▸ WHAT YOU SHOULD DO: Starting with the line that contains "Task: Click the Admissions label text" and stopping after the line that contains "Open the Reportes menu", return each line below exactly as written, with no others.

▸ EXCERPTED RECORDS:
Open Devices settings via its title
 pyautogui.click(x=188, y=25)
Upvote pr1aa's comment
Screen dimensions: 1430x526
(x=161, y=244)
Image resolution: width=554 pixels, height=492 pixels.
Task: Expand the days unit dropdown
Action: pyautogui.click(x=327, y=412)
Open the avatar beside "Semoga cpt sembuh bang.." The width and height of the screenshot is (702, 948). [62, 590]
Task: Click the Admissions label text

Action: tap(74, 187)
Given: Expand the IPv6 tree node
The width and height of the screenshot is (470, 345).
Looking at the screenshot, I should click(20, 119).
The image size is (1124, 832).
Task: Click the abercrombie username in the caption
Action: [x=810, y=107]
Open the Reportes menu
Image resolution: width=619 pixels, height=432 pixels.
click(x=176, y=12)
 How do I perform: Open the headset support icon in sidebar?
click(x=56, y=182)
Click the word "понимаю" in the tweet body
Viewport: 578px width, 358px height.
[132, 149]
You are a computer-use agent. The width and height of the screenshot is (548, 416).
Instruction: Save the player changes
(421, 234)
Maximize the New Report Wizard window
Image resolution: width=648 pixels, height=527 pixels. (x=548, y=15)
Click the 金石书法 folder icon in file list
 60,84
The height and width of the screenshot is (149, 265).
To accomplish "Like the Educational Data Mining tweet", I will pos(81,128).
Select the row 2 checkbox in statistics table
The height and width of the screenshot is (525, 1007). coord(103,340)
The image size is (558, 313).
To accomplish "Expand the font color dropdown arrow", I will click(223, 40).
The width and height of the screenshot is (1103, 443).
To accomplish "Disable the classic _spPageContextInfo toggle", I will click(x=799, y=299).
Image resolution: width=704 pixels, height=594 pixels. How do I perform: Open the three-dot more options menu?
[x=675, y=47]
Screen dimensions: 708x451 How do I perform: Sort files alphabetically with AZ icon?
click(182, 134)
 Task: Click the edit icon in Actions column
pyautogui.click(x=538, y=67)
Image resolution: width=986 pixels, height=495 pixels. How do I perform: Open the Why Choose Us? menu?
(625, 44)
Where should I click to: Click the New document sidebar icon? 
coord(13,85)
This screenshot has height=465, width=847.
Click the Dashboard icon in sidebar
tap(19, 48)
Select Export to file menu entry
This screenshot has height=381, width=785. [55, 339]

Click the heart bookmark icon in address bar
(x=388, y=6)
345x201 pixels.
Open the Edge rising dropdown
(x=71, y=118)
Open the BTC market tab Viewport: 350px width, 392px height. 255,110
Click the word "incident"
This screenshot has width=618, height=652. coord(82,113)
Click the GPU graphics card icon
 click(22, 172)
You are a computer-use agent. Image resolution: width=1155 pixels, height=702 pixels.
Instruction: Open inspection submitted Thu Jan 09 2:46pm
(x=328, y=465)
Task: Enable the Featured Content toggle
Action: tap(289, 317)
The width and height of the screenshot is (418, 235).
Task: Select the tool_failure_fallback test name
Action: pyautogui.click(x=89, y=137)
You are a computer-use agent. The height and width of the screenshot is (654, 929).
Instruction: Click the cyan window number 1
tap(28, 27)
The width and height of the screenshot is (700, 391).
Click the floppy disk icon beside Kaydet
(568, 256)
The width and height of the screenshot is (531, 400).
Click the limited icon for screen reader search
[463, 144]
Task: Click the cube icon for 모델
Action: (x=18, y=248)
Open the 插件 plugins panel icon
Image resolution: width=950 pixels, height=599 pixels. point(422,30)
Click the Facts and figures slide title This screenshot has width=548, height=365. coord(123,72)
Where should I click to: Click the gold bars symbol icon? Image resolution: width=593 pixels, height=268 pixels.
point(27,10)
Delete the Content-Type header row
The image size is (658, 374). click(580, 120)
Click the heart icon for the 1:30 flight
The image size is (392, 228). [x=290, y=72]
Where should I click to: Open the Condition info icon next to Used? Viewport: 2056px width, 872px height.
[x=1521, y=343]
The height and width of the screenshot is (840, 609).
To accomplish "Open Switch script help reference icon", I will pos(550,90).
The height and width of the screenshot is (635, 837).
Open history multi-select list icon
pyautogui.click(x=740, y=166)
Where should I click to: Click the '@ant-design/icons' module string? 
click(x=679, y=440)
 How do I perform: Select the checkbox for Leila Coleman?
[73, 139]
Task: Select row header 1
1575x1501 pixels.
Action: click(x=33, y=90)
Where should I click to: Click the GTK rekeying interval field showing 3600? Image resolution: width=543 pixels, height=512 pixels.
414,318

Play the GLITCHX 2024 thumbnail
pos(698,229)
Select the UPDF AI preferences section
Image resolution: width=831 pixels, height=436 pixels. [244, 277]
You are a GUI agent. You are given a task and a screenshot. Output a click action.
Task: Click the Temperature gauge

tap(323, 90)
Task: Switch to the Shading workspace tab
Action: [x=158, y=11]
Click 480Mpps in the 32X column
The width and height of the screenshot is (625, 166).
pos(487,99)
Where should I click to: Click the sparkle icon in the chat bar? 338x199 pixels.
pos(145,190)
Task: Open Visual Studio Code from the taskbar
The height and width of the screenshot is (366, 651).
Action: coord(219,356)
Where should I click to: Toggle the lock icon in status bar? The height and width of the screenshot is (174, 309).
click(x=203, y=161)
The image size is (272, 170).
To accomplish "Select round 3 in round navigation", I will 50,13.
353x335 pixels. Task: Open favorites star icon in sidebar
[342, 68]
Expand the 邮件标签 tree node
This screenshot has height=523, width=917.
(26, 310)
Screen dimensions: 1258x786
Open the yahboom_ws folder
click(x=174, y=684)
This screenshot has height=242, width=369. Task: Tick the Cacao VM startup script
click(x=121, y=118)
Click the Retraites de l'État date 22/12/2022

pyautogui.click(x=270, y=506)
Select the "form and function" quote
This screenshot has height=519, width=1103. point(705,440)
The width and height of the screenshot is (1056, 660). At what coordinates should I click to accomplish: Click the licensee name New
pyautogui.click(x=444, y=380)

▸ EXERCISE RESULT:
Task: Click the Admissions label text

Action: tap(74, 187)
Given: Expand the IPv6 tree node
The width and height of the screenshot is (470, 345).
Looking at the screenshot, I should click(20, 119).
The image size is (1124, 832).
Task: Click the abercrombie username in the caption
Action: [x=810, y=107]
Open the Reportes menu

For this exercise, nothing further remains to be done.